Goal of the exercise> Render the rows below as a numbered list, omitting any blank lines.

Data extracted from a collection
____
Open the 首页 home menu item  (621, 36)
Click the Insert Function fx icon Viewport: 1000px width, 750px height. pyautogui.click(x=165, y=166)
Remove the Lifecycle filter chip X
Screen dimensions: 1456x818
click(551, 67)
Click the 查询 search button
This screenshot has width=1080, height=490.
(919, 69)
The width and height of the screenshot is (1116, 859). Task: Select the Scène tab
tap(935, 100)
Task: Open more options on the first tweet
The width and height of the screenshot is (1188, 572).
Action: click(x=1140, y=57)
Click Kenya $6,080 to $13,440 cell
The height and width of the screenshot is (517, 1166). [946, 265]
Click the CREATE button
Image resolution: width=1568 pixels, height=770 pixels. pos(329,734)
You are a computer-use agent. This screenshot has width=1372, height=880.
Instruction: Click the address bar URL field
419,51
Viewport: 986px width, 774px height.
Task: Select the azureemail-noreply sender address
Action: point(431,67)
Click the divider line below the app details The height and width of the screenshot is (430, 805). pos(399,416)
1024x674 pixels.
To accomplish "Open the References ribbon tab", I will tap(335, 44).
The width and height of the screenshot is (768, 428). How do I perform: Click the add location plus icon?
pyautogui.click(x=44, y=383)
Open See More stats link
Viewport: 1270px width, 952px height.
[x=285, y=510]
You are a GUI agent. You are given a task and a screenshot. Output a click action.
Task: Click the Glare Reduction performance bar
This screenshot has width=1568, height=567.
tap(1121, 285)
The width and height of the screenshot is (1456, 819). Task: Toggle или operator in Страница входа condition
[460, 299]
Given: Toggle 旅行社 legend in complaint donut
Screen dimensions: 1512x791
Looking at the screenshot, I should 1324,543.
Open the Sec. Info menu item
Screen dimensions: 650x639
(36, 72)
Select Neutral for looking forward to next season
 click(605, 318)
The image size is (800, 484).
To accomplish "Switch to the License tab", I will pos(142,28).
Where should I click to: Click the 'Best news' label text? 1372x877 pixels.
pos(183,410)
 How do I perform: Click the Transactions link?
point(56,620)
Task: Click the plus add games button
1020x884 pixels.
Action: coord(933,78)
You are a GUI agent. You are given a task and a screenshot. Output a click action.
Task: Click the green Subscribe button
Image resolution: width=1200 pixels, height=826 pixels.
____
Worked solution>
1. Open the 首页 home menu item  (621, 36)
2. Click the Insert Function fx icon Viewport: 1000px width, 750px height. pyautogui.click(x=165, y=166)
3. Remove the Lifecycle filter chip X
4. Screen dimensions: 1456x818
5. click(551, 67)
6. Click the 查询 search button
7. This screenshot has width=1080, height=490.
8. (919, 69)
9. The width and height of the screenshot is (1116, 859). Task: Select the Scène tab
10. tap(935, 100)
11. Task: Open more options on the first tweet
12. The width and height of the screenshot is (1188, 572).
13. Action: click(x=1140, y=57)
14. Click Kenya $6,080 to $13,440 cell
15. The height and width of the screenshot is (517, 1166). [946, 265]
16. Click the CREATE button
17. Image resolution: width=1568 pixels, height=770 pixels. pos(329,734)
18. You are a computer-use agent. This screenshot has width=1372, height=880.
19. Instruction: Click the address bar URL field
20. 419,51
21. Viewport: 986px width, 774px height.
22. Task: Select the azureemail-noreply sender address
23. Action: point(431,67)
24. Click the divider line below the app details The height and width of the screenshot is (430, 805). pos(399,416)
25. 1024x674 pixels.
26. To accomplish "Open the References ribbon tab", I will tap(335, 44).
27. The width and height of the screenshot is (768, 428). How do I perform: Click the add location plus icon?
28. pyautogui.click(x=44, y=383)
29. Open See More stats link
30. Viewport: 1270px width, 952px height.
31. [x=285, y=510]
32. You are a GUI agent. You are given a task and a screenshot. Output a click action.
33. Task: Click the Glare Reduction performance bar
34. This screenshot has width=1568, height=567.
35. tap(1121, 285)
36. The width and height of the screenshot is (1456, 819). Task: Toggle или operator in Страница входа condition
37. [460, 299]
38. Given: Toggle 旅行社 legend in complaint donut
39. Screen dimensions: 1512x791
40. Looking at the screenshot, I should 1324,543.
41. Open the Sec. Info menu item
42. Screen dimensions: 650x639
43. (36, 72)
44. Select Neutral for looking forward to next season
45.  click(605, 318)
46. The image size is (800, 484).
47. To accomplish "Switch to the License tab", I will pos(142,28).
48. Where should I click to: Click the 'Best news' label text? 1372x877 pixels.
49. pos(183,410)
50.  How do I perform: Click the Transactions link?
51. point(56,620)
52. Task: Click the plus add games button
53. 1020x884 pixels.
54. Action: coord(933,78)
55. You are a GUI agent. You are given a task and a screenshot. Output a click action.
56. Task: Click the green Subscribe button
57. Image resolution: width=1200 pixels, height=826 pixels.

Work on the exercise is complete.